THE REQUEST: Find every line in the listing that contains the string "width", matching case exactly, and copy each one.
======
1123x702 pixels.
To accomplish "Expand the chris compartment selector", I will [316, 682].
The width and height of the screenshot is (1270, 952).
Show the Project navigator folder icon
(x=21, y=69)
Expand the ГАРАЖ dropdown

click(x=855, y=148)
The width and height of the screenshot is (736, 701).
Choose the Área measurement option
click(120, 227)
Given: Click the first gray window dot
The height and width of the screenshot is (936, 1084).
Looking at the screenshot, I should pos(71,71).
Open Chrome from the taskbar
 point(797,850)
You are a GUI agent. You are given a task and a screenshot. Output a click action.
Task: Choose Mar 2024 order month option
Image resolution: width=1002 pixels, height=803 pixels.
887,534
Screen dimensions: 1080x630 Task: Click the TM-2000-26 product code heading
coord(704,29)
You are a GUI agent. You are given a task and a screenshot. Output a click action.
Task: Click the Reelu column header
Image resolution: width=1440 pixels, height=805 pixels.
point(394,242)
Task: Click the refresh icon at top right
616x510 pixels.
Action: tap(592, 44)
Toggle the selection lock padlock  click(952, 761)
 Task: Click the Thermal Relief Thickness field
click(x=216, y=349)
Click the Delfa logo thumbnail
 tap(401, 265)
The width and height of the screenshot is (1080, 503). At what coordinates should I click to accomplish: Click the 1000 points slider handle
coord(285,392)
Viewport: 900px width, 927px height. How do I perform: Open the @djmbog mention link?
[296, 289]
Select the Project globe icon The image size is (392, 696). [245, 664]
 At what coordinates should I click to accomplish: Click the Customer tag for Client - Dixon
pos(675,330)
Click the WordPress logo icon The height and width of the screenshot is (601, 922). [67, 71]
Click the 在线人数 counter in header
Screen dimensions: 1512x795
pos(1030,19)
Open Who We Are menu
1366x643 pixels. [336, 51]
======
FINAL ANSWER:
The width and height of the screenshot is (1270, 952).
The width and height of the screenshot is (736, 701).
The height and width of the screenshot is (936, 1084).
Image resolution: width=1002 pixels, height=803 pixels.
Image resolution: width=1440 pixels, height=805 pixels.
The width and height of the screenshot is (1080, 503). At what coordinates should I click to accomplish: Click the 1000 points slider handle
Viewport: 900px width, 927px height. How do I perform: Open the @djmbog mention link?
Click the WordPress logo icon The height and width of the screenshot is (601, 922). [67, 71]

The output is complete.